Ain’t Misbehavin’: Japanese Terms for Rudeness (and Worse)

Source: Gaijin Pot
Ain't Misbehavin': Japanese Terms for Rudeness (and Worse)

One of the things that most distinguishes Japanese culture from others is its constant observance of unspoken rules of manners. For visitors to the country, navigating through the intricacies of these rules of etiquette can feel like traversing your way through a maze where every wrong turn is punished with sideways glances and muttered complaints. However, learning just a few of the words associated with manners in Japan can help make your maze-based quest significantly easier.

When Japanese people talk about manners, they often use the English-derived term マナー (manners) and the Franco-English word エチケット (etiquette). While マナー may seem like a reasonable approximation to the word “manners,” it is unfortunately usually only found in its noun form, whereas there are times you may need a verb or adjective.

For other forms you have to use some of the other synonyms of this word. If you want to talk about a well-mannered young child, for example, the Japanese original word for manners, 礼儀,(れいぎ) is more useful, especially as it can be easily transformed into the adjective 礼儀正(ただ)しい to make the adjective.

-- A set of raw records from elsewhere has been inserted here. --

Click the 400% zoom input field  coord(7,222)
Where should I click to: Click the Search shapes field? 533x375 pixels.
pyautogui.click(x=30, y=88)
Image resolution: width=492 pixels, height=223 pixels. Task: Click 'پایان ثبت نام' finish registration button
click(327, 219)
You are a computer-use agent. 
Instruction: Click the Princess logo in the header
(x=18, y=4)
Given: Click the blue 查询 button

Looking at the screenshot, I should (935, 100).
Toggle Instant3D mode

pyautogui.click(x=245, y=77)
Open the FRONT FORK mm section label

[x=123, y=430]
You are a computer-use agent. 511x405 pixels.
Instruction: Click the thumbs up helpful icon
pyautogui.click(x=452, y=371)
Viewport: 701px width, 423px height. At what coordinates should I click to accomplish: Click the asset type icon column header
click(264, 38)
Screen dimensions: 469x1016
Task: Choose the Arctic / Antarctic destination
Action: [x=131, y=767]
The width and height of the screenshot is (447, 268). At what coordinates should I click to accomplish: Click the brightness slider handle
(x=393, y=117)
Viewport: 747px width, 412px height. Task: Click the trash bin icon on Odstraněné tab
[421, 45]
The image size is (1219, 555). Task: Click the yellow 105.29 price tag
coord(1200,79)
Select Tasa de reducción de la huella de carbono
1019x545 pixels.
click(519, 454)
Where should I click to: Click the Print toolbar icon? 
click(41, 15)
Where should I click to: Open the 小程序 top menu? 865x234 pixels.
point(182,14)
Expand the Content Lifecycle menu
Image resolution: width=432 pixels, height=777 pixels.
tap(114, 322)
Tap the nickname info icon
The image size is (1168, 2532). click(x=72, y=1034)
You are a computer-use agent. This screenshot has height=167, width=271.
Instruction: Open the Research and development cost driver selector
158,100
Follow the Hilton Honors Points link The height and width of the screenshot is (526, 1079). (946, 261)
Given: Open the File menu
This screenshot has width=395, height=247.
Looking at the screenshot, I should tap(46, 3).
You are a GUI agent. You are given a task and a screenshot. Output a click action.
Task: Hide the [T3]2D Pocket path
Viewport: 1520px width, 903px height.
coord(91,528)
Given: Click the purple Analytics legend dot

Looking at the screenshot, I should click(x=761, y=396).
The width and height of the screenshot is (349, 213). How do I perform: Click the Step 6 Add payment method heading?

Recently, however, Japanese people are complaining that young children are becoming less 礼儀正しい. You may well be wondering what kind of things comprise such bad manners to the Japanese, however, a lot of them are things that other nations may not even consider rude. The recent buzzwords 歩(ある)きスマホ (walking with a smart phone) and, horror-of-horrors, 電車(でんしゃ)で化粧(けしょう) (putting on makeup on the train!) are frequently cited as examples of the young losing their manners — something that may not bother other cultures so much.

You may well be wondering what kind of things comprise such bad manners to the Japanese, however, a lot of them are things that other nations may not even consider rude.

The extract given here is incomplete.